Abstract: The viability of a pack of stored blood platelets is monitored by gripping the pack between two plates (6) and (7) which are closed to pinch together the walls of the bag (10) along an L-shaped seal (14), leaving a channel (17), squeezing a part (15) of the bag by means of a reciprocating plunger (19), so that the platelets continually flow to and fro between the part (15) and the part (16), through the channel (17), and passing a beam of light from an LED (27) through the channel (17), to a photoresistor (29). The AC signal from the photoresistor corresponds to the fluctuations in the intensity of the light passing through the channel (17) and the amplitude of this signal is representative of the viability, and hence the clinical acceptability, of the platelets.

Abstract: A membrane assembly, for use in mass or heat transfer or filter apparatus, comprises a pair of generally parallel plates (7) spaced apart with a profiled surface of one plate facing a similarly profiled surface of the other plate. A pair of sheets of transfer membrane material (6) are positioned closely spaced face to face between the plates with each sheet supported by and partially nesting in the profiled surface of the adjacent plate. The two membrane sheets thus provide a conduit (5) for one fluid. Between each sheet and the adjacent plate is formed a conduit for the second fluid. In use each sheet presents in its surface facing the other sheet a regular array of close packed depressions (14) which partically nest in corresponding depressions (9) in the respective plates (7).

Abstract: Transfer membrane apparatus incorporates a number of parallel channels, each channel comprising a first conduit (5) for a first fluid formed between two closely spaced transfer membranes (6). The outer face of each membrane is supported against a profiled plate (7) such that second conduits for a second fluid are provided one on each side of the first conduit (5) between a respective membrane (6) and supporting plate (7). The supporting plates (7) are mounted spaced apart in a stack with the double membranes between each adjacent pair of plates. The transfer membranes (6) are provided as parts of a continuous web (6) of transfer membrane material which is folded in concertina fashion. One set of folds (11) each extends around the front edge of a respective plate (7) and the other set of folds (12) each closes a respective first conduit (5) adjacent to the rear of the stack.

Abstract: Apparatus for effecting transfer of heat or mass between two fluids through a transfer membrane comprises a conduit for flow of one of the fluids at least partly defined by the membrane. A wall of the conduit is provided with furrows preferably extending obliquely to the general direction of fluid flow through the conduit. Means, preferably comprising a unidirectional pump for providing mean flow and a pulsatile pump for superimposing reciprocatory pulsations on the mean flow, are provided for passing fluid through the conduit in pulsatile flow, so that eddies of the fluid are formed in the hollows provided by the furrows. When the conduit is defined between two predominantly planar surfaces, these surfaces may be separated, along the ridges between the furrows, by discontinuous webs, the openings in which provide communication between adjacent furrows. These features promote mixing of the fluid and its contact with the transfer membrane.

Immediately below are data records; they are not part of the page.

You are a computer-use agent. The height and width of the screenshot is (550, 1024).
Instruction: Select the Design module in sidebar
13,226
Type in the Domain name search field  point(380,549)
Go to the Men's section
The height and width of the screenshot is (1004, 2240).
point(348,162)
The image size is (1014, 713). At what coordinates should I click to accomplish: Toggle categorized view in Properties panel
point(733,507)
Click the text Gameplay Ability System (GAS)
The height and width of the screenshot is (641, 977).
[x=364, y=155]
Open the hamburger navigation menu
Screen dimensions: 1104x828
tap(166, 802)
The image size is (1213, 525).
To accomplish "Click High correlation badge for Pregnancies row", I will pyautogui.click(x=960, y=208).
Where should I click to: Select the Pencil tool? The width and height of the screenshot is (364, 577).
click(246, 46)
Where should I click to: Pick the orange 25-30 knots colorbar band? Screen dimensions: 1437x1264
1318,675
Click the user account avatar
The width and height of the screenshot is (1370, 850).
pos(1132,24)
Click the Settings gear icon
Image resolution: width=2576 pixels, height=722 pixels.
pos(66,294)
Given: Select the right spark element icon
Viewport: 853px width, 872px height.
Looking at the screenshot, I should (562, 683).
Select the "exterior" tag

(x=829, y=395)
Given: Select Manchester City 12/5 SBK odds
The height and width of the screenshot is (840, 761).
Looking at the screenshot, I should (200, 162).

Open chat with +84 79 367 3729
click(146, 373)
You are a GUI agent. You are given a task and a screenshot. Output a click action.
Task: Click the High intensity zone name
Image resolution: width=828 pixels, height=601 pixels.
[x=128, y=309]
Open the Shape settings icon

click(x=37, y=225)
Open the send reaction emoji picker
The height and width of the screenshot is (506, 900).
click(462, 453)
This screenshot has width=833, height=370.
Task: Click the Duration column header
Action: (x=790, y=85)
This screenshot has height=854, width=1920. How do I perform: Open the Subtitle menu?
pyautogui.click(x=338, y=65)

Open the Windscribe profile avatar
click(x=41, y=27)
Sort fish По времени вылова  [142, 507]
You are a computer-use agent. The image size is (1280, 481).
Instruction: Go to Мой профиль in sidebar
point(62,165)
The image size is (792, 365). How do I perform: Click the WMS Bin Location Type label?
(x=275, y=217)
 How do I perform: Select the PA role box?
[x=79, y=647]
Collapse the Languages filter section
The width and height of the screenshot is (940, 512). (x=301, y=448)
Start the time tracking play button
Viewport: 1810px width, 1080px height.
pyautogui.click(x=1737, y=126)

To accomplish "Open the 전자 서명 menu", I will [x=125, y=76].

Abstract: A method of distributing particles in a flow of gas and a needleless syringe for use in the needleless injection of particles into the skin or mucosa of a vertebrate subject are disclosed. The syringe includes a convergence which reduces pressure of the gas flowing in the gas flow path due to the Venturi effect such that particles initially located outside of the gas flow path are drawn into the gas flow path under the action of the reduced pressure and become entrained in the gas. An exit nozzle accelerates the particles so entrained. In another aspect of the invention, there is provided a method of creating a gas flow in a needleless syringe which comprises flowing gas through a first convergence into a chamber to form a transsonic gas jet in the chamber and passing the gas jet from the chamber into a second convergence and along the nozzle.